DOCUMENT TEXT below:
The Debt Service Suspension Initiative (DSSI)
The DSSI was a historic and exceptional measure taken jointly by the G20 and the Paris Club on April 15, 2020 to offer support to 73 eligible low-income countries as they weathered the Covid-19 crisis.
The Paris Club has fulfilled its commitments to provide a debt service suspension to all requesting eligible countries. From May 1st, 2020 to December 31, 2021, Paris Club creditors suspended around USD 4.6 Bn of debt service due by 42 low-income countries that signed an agreement with the Paris Club (cf. Infra). Portugal and Turkey, which are not members of the Paris Club, signed jointly with the Paris Club agreements implementing the DSSI and/or its extension. Turkey has participated in the reorganization of the debt of the Republic of Congo and Portugal in that of Cabo Verde and São Tomé e Príncipe.
End of DOCUMENT TEXT.
» EXERCISE INSTRUCTIONS
A – Reproduce the passage of the DSSI text starting with "The Debt Service" and going on through "Tomé e Príncipe.".
B – Carry on the DSSI text from its last sentence.
The entries have no connection to the text about the Debt Service Suspension Initiative.
RECORDS below:
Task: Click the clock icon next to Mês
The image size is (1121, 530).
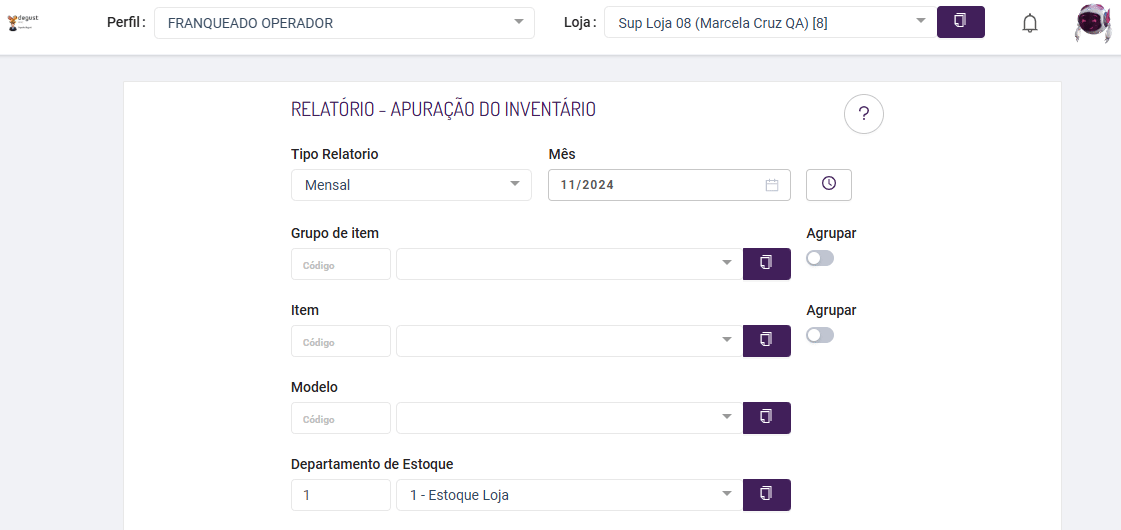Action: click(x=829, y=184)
End of RECORDS.
RECORDS below:
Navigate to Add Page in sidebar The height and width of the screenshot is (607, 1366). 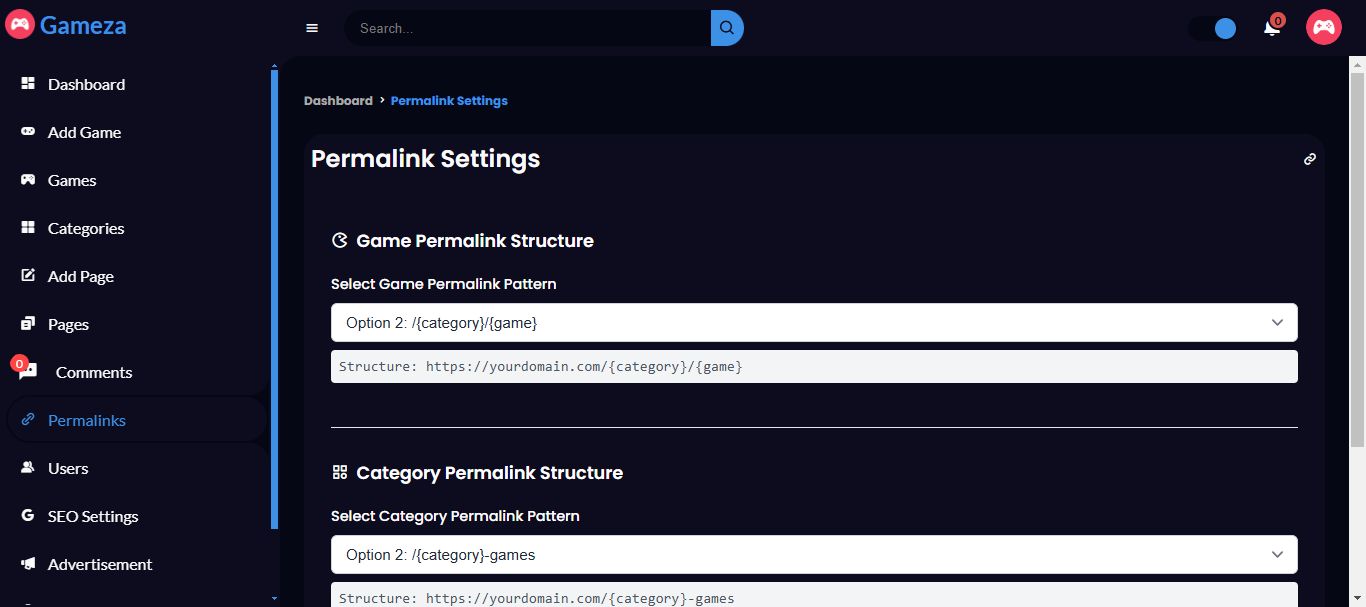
End of RECORDS.
» TASK ANSWERS
A –
The Debt Service Suspension Initiative (DSSI)
The DSSI was a historic and exceptional measure taken jointly by the G20 and the Paris Club on April 15, 2020 to offer support to 73 eligible low-income countries as they weathered the Covid-19 crisis.
The Paris Club has fulfilled its commitments to provide a debt service suspension to all requesting eligible countries. From May 1st, 2020 to December 31, 2021, Paris Club creditors suspended around USD 4.6 Bn of debt service due by 42 low-income countries that signed an agreement with the Paris Club (cf. Infra). Portugal and Turkey, which are not members of the Paris Club, signed jointly with the Paris Club agreements implementing the DSSI and/or its extension. Turkey has participated in the reorganization of the debt of the Republic of Congo and Portugal in that of Cabo Verde and São Tomé e Príncipe.

B –
By implementing the DSSI in a transparent manner, Paris Club creditors have made a significant contribution to support low-income countries during the Covid-19 crisis. The Paris Club’s longstanding experience, as well as the prompt mobilization and commitment of its 22 members, have been instrumental to implement this swift and appropriate response to the crisis within a few weeks of the outbreak of the pandemic.
Total deferred amounts reported by the Paris Club for the 42 beneficiary countries
(Estimation, US$ million – as of February 23, 2022)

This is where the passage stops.